Question About Prime Lenses

so you close the aperture to 8 or 11

Sorry if the answer is obvious, but by closing the aperture that high in order to focus on the body as well, how do you then achieve the shallow dof?
The easiest way is to understand the math behind DOF. The second easiest way is this. Basically Plug and Play.
 
The second easiest way is this.
Thanks for the link gryphon, got some values which I was confused about and tried reading the bottom bit with the information but I'm still confused. What I got out of that was that the circle of confusion defines the amount a point needs to be blurred to be unsharp etc.

But how do you use those actual values in a practical situation?
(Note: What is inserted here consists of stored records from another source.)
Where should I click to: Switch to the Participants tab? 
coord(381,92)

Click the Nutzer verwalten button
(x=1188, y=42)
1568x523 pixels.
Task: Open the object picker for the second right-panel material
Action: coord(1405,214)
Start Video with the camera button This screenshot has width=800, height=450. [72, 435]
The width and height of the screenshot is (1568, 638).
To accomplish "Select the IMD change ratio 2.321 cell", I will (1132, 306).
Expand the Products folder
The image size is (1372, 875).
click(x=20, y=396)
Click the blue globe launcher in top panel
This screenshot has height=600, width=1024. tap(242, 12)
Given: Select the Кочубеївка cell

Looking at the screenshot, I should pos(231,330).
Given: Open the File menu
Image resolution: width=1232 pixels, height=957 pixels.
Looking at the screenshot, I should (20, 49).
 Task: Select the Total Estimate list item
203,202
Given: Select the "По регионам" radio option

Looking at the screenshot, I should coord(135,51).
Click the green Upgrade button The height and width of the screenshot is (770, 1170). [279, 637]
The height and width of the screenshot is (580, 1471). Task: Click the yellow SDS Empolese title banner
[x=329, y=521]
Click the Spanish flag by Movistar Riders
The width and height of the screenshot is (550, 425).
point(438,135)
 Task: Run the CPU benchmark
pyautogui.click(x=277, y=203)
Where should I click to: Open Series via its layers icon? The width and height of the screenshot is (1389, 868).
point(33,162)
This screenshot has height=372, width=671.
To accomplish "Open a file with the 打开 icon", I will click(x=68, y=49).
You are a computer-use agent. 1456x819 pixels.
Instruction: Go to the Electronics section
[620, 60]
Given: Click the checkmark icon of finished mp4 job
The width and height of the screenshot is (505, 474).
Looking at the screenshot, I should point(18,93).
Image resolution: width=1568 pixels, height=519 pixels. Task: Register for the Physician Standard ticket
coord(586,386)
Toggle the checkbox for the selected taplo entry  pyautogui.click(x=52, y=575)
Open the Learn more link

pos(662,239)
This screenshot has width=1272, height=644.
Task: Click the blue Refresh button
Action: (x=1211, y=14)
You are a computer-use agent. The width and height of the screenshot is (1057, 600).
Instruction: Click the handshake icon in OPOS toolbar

Are you meant to?

eg.
Nearest Acceptable Sharpness: 1.94m (Max/min distances you should stand fromyour subject?)
Furthest Acceptable Sharpness: 2.06m
Total Depth of Field: 0.12m

for a DSLR 1.5x CF and a 50mm lens at f/1.8
 
so you close the aperture to 8 or 11
Sorry if the answer is obvious, but by closing the aperture that high in order to focus on the body as well, how do you then achieve the shallow dof?

By opening the aperture!

As you calculated above at f/1.8 the 50mm lens on a crop sensor delivers 12cm DOF.
The 105mm on a Full Frame Sensor at f/1.4 at the same distance delivers 3cm DOF.

In your first picture you have a 3/4 body portrait on a balcony, so you need something like one meter of DOF, so I would take a 24mm on a crop sensor, still the same distance and get 118cm DOF @f/4.0. On a full frame sensor with a 35mm lens I only achieve 80cm of DOF @f/4.0, so I close to f/5.6 and get 117cm of DOF.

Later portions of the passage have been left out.